[[ Exercise data open ]]

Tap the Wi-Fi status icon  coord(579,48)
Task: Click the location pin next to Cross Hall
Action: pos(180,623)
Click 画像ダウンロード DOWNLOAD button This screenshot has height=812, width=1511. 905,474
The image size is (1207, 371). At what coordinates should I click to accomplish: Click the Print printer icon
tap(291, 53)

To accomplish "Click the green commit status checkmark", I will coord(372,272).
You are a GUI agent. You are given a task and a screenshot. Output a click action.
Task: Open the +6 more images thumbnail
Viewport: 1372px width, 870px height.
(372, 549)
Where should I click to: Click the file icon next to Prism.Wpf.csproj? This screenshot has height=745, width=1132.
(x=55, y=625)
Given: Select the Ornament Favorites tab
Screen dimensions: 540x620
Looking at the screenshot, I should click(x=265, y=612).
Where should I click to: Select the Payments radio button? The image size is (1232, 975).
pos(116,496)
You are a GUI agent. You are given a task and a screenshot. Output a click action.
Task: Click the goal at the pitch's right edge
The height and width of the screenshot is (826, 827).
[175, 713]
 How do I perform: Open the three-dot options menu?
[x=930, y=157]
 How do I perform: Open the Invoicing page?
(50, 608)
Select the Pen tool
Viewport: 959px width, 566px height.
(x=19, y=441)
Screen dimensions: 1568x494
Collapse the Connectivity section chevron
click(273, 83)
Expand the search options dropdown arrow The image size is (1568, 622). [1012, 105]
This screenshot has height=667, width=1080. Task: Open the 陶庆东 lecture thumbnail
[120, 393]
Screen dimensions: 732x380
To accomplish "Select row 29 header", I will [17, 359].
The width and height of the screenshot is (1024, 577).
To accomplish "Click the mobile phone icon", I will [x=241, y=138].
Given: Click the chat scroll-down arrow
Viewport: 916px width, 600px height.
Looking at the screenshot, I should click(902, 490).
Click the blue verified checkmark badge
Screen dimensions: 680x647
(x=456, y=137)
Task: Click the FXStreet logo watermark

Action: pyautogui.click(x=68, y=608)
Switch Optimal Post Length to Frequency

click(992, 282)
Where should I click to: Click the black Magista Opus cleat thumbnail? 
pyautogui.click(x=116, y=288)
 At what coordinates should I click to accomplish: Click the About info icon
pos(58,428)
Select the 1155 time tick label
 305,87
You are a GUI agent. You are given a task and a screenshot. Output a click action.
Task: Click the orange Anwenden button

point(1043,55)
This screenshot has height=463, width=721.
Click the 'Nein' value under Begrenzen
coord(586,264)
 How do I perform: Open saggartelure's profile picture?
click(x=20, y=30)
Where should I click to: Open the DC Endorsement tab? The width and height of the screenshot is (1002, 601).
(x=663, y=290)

[[ Exercise data closed ]]

Every entry above has to be returned exactly as written.

Tap the Wi-Fi status icon  coord(579,48)
Task: Click the location pin next to Cross Hall
Action: pos(180,623)
Click 画像ダウンロード DOWNLOAD button This screenshot has height=812, width=1511. 905,474
The image size is (1207, 371). At what coordinates should I click to accomplish: Click the Print printer icon
tap(291, 53)

To accomplish "Click the green commit status checkmark", I will coord(372,272).
You are a GUI agent. You are given a task and a screenshot. Output a click action.
Task: Open the +6 more images thumbnail
Viewport: 1372px width, 870px height.
(372, 549)
Where should I click to: Click the file icon next to Prism.Wpf.csproj? This screenshot has height=745, width=1132.
(x=55, y=625)
Given: Select the Ornament Favorites tab
Screen dimensions: 540x620
Looking at the screenshot, I should click(x=265, y=612).
Where should I click to: Select the Payments radio button? The image size is (1232, 975).
pos(116,496)
You are a GUI agent. You are given a task and a screenshot. Output a click action.
Task: Click the goal at the pitch's right edge
The height and width of the screenshot is (826, 827).
[175, 713]
 How do I perform: Open the three-dot options menu?
[x=930, y=157]
 How do I perform: Open the Invoicing page?
(50, 608)
Select the Pen tool
Viewport: 959px width, 566px height.
(x=19, y=441)
Screen dimensions: 1568x494
Collapse the Connectivity section chevron
click(273, 83)
Expand the search options dropdown arrow The image size is (1568, 622). [1012, 105]
This screenshot has height=667, width=1080. Task: Open the 陶庆东 lecture thumbnail
[120, 393]
Screen dimensions: 732x380
To accomplish "Select row 29 header", I will [17, 359].
The width and height of the screenshot is (1024, 577).
To accomplish "Click the mobile phone icon", I will [x=241, y=138].
Given: Click the chat scroll-down arrow
Viewport: 916px width, 600px height.
Looking at the screenshot, I should click(902, 490).
Click the blue verified checkmark badge
Screen dimensions: 680x647
(x=456, y=137)
Task: Click the FXStreet logo watermark

Action: pyautogui.click(x=68, y=608)
Switch Optimal Post Length to Frequency

click(992, 282)
Where should I click to: Click the black Magista Opus cleat thumbnail? 
pyautogui.click(x=116, y=288)
 At what coordinates should I click to accomplish: Click the About info icon
pos(58,428)
Select the 1155 time tick label
 305,87
You are a GUI agent. You are given a task and a screenshot. Output a click action.
Task: Click the orange Anwenden button

point(1043,55)
This screenshot has height=463, width=721.
Click the 'Nein' value under Begrenzen
coord(586,264)
 How do I perform: Open saggartelure's profile picture?
click(x=20, y=30)
Where should I click to: Open the DC Endorsement tab? The width and height of the screenshot is (1002, 601).
(x=663, y=290)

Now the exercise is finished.